Semplificando al massimo, alcune di queste domande potrebbero essere, per esempio, le seguenti:

- quali motivazioni hanno spinto gli uomini di quella cultura a costruire l‟edificio-tempio?

- quali sue specifiche funzioni, oltre quelle già accertate, sono ravvisabili? - quali specifici significati, a livello ideologico e simbolico, esso veicola? - chi è/sono il/i destinatario/i di tale struttura architettonica?

Anche e soprattutto in questo caso le risposte dovranno essere contestualizzate, in un approccio vòlto a cogliere significato e funzioni del tempio in una prospettiva storicamente dinamica e aperta a confronti. Ad esempio, non ci si accontenterà di verificare che il tempio è ritenuto dimora di un personaggio sovrumano, ma di quest‟ultimo occorrerà cercare di individuare morfologia (= caratteri e attribuzioni) e storia, nonché i suoi rapporti, potremmo dire in senso orizzontale, con esseri simili a lui o, in senso verticale, con gli uomini che lo pongono al di sopra di essi (se non altro, ritenendolo degno di una dimora speciale). Inoltre, andrà anche verificato se questo tempio abbia una sua storia, quali confronti siano istituibili (sul piano, certo, morfologico, ma anche su quello dell‟ideologia, in questa cultura e in altre storicamente prossime), se esso abbia avuto antecedenti e come questi siano eventualmente caratterizzabili, a chi era dedicata la costruzione che eventualmente lo precedeva, etc.

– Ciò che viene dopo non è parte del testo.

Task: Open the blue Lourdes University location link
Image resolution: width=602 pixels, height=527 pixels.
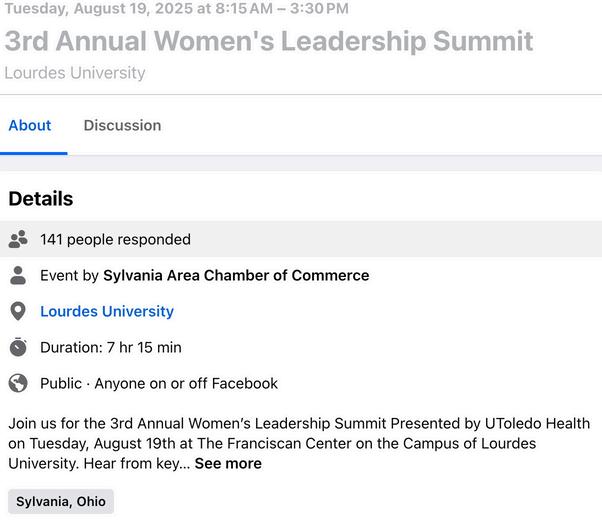Action: [107, 311]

Un‟altra domanda che gli altri storici generalmente non si pongono (almeno istituzionalmente) concerne l‟attività, gli specifici eventi che accadevano fuori o dentro il tempio e che erano strettamente connessi all‟ideologia soggiacente. In altri termini, che tipo di azioni (va sottolineato che occorre parlare, con cautela, di concetti quali “culto”, “rito” o “preghiera” ...) si compivano, in che forma, in che epoca e a quale scopo, quali simbolismi se ne possano dedurre e così via. Si

potrebbe continuare a lungo, ma forse il quadro è già sufficientemente esauriente e rappresentativo della problematica che ci interessa.

Le considerazioni finora proposte sono, ovviamente, riferibili ad un caso teorico e ideale, ma forse più di frequente - sebbene non lo si possa pretendere - chi pratica l‟archeologia dovrebbe cercare tempo e mezzi per elaborare problematiche anche di tipo storico-religioso che vadano al di là del singolo documento o complesso di documenti. Sarebbe necessario e proficuo considerare il rapporto di connessione con altri, simili o diversi, della stessa cultura, cercando di delineare questioni comparative ad ampio spettro e a largo respiro diacronico, coinvolgendo all‟occorrenza altre culture (non necessariamente solo antiche). Lo sforzo di chi guarda, da un punto di visto archeologico, dovrebbe essere esteso anche in queste direzioni, intraprendendo anche tali cammini interpretativi, ma a condizione, certo, di non invadere arbitrariamente competenze altrui e di non “snaturarsi”; tentando cioè di acquisire una particolare specifica sensibilità che gli faccia cogliere e formulare problemi di ordine diverso, di avvalersi di metodologie differenti dalle proprie e che sole permettono di penetrare in una dimensioni analitiche altre.

L‟ideale sarebbe che, da un lato, gli archeologi avessero tale sensibilità storico-religiosa e la padronanza delle metodologie specifiche; e che, dall‟altro, gli storici delle religioni risultassero tanto propensi alle scienze archeologiche, da poter affrontare direttamente la documentazione e risolvere essi stessi, dal loro angolo di visuale, i difficili problemi di interpretazione e contestualizzazione. Di norma l‟attuale tendenza alla specializzazione sempre più spinta ci dice che non è così. Pertanto la parola d‟ordine che si impone è ben nota, ma non sempre applicata: collaborazione interdisciplinare.

Per quel che riguarda la presente ricerca, è stata certo privilegiata la prospettiva storico-archeologica che, per formazione personale e per interessi specifici sviluppati, è la «matrice» originaria di provenienza; non di meno, si è cercato d‟integrare più apporti interdisciplinari possibili, al fine di approfondire

l‟analisi di taglio archeologico e di interpretare, secondo domande e risposte che non siano necessariamente e comunque esclusivamente relegate alla lettura del singolo dato archeologico concreto.